Dennis Zuill

Personal information
- Date of birth: 3 January 1978 (age 48)
- Place of birth: Bermuda
- Position: Defender

Senior career*
- Years: Team / Apps / (Gls)
- 2005–2007: Dandy Town Hornets
- 2007: Bermuda Hogges / 18 / (0)
- 2011–2012: Dandy Town Hornets

International career^{‡}
- 2006–2007: Bermuda / 5 / (0)

= Dennis Zuill =

Bermudian footballer

Dennis Zuill (born 3 January 1978) is a Bermudian former international footballer who played as a defender.

==Club career==
Zuill began his career as a defender with Dandy Town Hornets in the Bermudian Premier Division before joining the Bermuda Hogges in the USL Second Division in 2007 for its inaugural season in 2007.

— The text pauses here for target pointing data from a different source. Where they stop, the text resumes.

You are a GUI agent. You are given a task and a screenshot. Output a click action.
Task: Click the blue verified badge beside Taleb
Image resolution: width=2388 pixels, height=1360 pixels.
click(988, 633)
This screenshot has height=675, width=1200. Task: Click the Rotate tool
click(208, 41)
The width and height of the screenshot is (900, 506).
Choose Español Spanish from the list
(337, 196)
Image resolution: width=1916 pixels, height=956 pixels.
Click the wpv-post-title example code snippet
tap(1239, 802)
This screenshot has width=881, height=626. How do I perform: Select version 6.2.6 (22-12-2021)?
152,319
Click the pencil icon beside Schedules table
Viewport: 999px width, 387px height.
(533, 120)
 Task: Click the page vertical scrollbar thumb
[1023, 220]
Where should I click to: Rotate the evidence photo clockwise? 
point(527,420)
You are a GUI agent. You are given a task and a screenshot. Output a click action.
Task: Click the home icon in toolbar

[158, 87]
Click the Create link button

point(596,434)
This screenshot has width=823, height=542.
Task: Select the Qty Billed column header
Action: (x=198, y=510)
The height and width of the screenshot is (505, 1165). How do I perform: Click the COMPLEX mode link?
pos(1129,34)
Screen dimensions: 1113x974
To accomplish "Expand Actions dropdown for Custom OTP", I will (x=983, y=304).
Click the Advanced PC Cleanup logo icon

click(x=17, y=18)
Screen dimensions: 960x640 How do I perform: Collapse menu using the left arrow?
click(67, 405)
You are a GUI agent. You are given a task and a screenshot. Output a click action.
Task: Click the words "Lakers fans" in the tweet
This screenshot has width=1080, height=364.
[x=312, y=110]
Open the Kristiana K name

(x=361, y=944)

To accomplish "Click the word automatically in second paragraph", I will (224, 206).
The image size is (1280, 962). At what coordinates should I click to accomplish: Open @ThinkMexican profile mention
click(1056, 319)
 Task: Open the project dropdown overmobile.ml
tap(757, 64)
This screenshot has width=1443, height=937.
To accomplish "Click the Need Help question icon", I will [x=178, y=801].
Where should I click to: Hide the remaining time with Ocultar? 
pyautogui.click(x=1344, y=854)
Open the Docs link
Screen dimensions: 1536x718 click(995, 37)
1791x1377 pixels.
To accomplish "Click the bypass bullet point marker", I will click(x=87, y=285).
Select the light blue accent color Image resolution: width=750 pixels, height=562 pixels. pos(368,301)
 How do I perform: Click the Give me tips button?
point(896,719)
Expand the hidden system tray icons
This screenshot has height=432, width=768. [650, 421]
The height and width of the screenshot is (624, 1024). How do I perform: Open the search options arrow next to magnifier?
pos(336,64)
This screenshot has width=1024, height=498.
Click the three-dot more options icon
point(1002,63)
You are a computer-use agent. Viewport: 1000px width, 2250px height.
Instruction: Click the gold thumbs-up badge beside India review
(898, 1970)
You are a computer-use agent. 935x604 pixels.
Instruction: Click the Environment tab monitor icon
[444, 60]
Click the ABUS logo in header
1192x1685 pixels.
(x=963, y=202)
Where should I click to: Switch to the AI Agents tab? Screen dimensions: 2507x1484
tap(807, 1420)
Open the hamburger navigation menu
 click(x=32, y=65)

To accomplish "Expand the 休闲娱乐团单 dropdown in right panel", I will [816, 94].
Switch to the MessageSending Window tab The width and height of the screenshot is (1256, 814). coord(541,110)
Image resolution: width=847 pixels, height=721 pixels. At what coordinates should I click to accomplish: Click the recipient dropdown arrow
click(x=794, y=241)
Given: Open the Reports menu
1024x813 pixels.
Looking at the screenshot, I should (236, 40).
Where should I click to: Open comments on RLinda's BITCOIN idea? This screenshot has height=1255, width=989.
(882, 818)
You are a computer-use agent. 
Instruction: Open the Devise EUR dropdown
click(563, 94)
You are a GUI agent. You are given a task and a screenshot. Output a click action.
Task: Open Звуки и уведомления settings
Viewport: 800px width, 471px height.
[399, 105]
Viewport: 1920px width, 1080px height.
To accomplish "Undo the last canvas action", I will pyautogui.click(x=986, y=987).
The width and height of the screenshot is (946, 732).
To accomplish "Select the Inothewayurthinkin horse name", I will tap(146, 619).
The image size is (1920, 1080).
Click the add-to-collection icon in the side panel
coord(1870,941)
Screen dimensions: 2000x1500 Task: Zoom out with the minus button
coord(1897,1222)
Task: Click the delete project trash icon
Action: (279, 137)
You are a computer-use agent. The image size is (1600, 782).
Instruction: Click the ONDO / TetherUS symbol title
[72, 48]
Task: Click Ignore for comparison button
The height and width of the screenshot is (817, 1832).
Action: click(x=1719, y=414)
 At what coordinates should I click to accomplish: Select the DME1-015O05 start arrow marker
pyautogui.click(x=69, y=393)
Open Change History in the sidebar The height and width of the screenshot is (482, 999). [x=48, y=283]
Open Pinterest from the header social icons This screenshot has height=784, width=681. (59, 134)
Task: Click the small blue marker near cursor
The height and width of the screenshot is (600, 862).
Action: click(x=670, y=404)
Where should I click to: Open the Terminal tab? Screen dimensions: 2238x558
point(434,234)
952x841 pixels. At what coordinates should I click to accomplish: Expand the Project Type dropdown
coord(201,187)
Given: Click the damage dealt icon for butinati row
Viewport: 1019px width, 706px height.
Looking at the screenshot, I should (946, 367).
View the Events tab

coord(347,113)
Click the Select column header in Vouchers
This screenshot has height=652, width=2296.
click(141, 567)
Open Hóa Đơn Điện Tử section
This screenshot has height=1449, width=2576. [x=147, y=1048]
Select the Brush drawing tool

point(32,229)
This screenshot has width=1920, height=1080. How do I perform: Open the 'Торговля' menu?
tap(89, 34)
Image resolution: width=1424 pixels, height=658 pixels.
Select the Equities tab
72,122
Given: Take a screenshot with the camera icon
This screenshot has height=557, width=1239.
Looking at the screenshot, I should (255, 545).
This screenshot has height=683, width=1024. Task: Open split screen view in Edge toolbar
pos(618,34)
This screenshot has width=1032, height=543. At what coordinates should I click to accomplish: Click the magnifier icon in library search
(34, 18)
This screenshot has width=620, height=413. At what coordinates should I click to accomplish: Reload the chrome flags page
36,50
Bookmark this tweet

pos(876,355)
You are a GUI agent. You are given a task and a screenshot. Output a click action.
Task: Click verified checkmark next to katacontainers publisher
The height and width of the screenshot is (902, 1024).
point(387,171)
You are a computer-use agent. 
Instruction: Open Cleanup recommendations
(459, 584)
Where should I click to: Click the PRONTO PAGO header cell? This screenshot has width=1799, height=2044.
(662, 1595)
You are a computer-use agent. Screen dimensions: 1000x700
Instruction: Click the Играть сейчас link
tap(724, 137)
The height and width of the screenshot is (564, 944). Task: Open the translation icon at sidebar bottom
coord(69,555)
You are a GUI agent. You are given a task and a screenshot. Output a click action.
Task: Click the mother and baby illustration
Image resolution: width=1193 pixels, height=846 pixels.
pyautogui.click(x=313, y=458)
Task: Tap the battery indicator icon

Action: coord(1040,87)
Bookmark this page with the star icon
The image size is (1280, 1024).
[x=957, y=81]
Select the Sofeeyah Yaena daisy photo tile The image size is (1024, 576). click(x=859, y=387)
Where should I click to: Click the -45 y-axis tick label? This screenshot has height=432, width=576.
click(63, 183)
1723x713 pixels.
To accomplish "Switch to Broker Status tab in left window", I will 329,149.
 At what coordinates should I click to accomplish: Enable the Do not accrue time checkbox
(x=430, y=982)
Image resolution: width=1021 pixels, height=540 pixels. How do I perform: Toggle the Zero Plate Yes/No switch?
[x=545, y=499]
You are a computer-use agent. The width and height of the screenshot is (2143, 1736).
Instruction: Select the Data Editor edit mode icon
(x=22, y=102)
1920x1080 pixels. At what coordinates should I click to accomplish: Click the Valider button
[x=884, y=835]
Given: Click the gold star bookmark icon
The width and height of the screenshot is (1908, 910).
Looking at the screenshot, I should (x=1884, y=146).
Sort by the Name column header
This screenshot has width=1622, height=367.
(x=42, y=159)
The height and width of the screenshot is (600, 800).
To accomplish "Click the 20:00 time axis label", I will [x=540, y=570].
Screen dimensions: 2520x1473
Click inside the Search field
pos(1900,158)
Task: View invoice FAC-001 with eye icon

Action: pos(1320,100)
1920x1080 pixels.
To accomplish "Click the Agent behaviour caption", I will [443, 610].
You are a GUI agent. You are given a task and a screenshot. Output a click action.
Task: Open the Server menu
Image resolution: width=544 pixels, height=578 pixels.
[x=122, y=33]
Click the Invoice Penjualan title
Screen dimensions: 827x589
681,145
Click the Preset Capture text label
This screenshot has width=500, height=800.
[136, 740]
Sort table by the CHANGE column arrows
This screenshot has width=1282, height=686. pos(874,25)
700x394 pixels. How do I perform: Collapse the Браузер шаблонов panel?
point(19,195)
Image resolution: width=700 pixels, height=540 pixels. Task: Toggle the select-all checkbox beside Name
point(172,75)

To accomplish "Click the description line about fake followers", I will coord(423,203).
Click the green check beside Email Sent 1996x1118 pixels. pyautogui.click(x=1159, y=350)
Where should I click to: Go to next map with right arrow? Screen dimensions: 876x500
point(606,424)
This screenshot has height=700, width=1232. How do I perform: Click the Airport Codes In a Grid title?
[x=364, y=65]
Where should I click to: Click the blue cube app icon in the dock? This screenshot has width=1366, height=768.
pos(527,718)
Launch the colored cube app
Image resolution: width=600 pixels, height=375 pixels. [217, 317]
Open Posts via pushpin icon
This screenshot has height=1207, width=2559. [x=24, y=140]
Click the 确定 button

He returned to Dandy Town Hornets after being released from prison in 2011.

==Personal life==
Zuill was arrested in September 2009 in Atlanta for his involvement in cannabis and cocaine distribution and was sentenced to do time in prison. He was granted a supervised release from a New York prison in October 2011 after pleading guilty earlier in the year. In Bermuda, he was once more charged with drugs trafficking in March 2013.

He is a cousin of former national team striker Aljame Zuill.